* BEGIN *
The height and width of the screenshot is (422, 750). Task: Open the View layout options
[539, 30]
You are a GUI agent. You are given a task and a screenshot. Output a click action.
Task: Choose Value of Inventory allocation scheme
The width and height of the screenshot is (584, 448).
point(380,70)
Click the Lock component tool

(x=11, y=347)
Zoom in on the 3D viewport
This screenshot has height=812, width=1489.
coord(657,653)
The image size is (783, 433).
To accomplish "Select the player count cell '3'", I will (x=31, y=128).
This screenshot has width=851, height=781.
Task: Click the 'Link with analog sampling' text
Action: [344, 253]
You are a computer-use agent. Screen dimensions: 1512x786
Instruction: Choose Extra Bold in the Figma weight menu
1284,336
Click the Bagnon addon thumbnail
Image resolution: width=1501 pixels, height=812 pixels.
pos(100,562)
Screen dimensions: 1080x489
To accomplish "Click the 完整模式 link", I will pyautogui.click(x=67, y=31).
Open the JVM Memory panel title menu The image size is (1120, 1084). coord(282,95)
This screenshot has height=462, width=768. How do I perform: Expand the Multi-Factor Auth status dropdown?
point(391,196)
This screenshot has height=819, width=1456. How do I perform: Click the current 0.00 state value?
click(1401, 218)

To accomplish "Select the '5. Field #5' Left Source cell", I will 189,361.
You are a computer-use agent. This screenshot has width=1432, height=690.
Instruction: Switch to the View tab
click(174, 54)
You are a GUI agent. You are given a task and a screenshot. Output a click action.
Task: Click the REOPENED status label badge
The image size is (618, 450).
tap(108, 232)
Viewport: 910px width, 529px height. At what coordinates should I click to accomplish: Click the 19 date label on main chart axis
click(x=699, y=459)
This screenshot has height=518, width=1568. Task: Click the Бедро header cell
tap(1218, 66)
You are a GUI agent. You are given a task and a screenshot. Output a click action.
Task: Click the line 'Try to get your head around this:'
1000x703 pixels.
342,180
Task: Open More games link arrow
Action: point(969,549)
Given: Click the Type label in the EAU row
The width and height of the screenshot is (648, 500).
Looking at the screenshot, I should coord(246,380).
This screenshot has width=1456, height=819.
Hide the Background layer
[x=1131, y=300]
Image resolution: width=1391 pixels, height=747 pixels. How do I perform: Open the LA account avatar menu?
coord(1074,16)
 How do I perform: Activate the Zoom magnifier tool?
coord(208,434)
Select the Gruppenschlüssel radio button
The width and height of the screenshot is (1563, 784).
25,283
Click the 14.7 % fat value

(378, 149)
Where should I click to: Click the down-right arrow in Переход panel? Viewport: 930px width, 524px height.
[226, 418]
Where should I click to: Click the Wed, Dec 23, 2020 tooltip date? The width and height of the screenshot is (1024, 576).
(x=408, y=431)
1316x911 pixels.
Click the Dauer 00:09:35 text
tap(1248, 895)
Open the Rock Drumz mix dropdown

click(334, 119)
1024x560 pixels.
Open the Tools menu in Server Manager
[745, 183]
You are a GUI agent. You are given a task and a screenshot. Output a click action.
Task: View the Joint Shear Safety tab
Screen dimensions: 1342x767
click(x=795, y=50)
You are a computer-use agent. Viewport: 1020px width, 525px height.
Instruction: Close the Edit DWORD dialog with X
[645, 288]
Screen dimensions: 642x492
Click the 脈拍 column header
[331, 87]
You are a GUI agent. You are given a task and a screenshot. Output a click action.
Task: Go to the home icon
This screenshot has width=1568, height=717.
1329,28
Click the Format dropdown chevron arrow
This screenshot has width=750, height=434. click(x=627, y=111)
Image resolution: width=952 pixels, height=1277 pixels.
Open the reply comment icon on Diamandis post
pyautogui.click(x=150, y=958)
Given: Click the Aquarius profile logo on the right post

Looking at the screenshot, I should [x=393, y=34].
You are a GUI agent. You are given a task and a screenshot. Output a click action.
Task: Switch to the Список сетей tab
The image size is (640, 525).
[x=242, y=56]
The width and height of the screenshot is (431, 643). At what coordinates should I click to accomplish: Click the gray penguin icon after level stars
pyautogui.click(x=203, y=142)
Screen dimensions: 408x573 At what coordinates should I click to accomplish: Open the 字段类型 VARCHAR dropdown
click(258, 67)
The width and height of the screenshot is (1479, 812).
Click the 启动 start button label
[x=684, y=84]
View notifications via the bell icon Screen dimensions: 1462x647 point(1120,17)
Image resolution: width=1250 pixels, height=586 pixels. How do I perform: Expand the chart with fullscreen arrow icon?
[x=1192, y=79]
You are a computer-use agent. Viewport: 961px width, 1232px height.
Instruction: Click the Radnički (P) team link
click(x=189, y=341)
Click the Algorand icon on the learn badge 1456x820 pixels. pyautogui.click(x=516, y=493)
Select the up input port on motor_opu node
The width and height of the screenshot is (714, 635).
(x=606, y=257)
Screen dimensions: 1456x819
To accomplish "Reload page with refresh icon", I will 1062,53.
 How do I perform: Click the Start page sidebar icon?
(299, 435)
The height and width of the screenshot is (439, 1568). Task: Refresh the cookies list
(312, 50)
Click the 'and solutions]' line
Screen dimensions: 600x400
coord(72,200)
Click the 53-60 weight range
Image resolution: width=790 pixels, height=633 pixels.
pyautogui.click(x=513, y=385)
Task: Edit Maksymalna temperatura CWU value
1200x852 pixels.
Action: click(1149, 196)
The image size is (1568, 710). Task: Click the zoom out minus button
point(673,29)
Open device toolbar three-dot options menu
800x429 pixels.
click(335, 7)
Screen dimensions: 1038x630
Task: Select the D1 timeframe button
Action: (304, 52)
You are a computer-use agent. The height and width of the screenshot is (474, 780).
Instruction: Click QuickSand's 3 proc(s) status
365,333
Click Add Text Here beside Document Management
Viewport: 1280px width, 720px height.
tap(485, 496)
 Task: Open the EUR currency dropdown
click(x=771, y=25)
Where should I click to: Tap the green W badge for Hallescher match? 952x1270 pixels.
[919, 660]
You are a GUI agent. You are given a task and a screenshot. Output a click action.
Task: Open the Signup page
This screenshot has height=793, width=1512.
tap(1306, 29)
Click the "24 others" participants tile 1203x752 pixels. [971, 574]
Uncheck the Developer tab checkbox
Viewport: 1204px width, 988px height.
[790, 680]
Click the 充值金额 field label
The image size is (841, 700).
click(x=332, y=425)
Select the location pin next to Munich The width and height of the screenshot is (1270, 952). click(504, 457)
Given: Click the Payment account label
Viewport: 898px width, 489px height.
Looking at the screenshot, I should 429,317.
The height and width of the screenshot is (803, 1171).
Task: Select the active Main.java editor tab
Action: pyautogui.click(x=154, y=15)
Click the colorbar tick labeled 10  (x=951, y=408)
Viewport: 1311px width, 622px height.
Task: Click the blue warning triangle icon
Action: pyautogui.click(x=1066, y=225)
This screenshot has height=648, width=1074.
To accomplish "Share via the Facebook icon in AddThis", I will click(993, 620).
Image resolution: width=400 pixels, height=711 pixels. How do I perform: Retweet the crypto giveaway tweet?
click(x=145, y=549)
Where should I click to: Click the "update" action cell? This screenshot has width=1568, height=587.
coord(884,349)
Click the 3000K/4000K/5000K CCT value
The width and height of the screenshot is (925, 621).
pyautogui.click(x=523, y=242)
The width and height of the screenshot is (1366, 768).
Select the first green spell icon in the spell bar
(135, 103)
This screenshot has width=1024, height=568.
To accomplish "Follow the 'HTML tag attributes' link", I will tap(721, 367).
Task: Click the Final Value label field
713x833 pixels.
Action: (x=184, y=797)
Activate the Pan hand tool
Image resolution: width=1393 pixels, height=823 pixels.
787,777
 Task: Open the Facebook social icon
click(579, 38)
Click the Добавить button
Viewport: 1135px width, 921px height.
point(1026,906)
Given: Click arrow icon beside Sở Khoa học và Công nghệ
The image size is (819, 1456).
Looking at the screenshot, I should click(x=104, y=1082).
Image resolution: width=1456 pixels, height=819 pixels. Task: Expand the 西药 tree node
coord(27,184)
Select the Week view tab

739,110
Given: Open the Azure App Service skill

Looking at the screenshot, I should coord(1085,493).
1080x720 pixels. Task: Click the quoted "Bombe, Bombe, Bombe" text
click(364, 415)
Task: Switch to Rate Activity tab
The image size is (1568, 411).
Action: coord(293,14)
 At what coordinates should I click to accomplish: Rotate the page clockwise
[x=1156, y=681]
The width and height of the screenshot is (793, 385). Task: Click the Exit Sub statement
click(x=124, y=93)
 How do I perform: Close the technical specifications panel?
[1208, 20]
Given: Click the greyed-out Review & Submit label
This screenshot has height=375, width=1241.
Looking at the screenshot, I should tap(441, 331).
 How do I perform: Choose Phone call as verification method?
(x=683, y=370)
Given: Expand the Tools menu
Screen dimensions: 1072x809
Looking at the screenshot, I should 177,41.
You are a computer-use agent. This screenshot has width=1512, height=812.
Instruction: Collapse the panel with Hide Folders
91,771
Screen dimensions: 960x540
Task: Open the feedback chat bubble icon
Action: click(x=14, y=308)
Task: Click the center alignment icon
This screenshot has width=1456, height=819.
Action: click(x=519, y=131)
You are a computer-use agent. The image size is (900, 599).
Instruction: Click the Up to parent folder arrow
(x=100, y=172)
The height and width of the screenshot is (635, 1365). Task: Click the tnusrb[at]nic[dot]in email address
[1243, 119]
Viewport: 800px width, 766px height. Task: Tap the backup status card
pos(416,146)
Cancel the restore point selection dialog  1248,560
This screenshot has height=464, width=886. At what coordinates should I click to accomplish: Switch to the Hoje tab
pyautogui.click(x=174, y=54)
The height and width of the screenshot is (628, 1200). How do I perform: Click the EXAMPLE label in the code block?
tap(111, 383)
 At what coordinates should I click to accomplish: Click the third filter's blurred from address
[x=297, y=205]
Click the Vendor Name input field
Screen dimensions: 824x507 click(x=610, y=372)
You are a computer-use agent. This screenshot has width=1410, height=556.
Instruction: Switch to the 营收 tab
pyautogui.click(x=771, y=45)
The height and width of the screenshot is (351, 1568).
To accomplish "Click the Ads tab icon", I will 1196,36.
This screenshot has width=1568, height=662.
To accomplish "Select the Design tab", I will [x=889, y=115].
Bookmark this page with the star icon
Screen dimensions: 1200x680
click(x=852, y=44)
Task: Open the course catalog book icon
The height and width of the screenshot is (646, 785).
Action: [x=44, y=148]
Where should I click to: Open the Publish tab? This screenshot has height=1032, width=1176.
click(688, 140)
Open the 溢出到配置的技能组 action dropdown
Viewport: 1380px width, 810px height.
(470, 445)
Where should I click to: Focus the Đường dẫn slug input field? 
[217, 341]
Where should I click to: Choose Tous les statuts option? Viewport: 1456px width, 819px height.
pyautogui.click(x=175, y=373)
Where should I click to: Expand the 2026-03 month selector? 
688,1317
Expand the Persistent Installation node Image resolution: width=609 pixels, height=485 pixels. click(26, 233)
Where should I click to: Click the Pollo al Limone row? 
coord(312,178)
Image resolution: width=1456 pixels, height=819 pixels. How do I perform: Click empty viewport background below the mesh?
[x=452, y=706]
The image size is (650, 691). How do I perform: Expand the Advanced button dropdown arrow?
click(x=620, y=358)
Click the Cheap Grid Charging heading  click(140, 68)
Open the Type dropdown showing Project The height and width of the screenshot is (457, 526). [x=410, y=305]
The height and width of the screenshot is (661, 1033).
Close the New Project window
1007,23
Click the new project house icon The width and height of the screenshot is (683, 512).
* END *
WHAT TO DO:
Begin at the first line and stop after the line that contains "coord(657,653)". Write out those lines again with "Inventory allocation scheme" replaced by "Stock allocation scheme", leaving everything else unchanged.

WRITTEN REPLY:
The height and width of the screenshot is (422, 750). Task: Open the View layout options
[539, 30]
You are a GUI agent. You are given a task and a screenshot. Output a click action.
Task: Choose Value of Stock allocation scheme
The width and height of the screenshot is (584, 448).
point(380,70)
Click the Lock component tool

(x=11, y=347)
Zoom in on the 3D viewport
This screenshot has height=812, width=1489.
coord(657,653)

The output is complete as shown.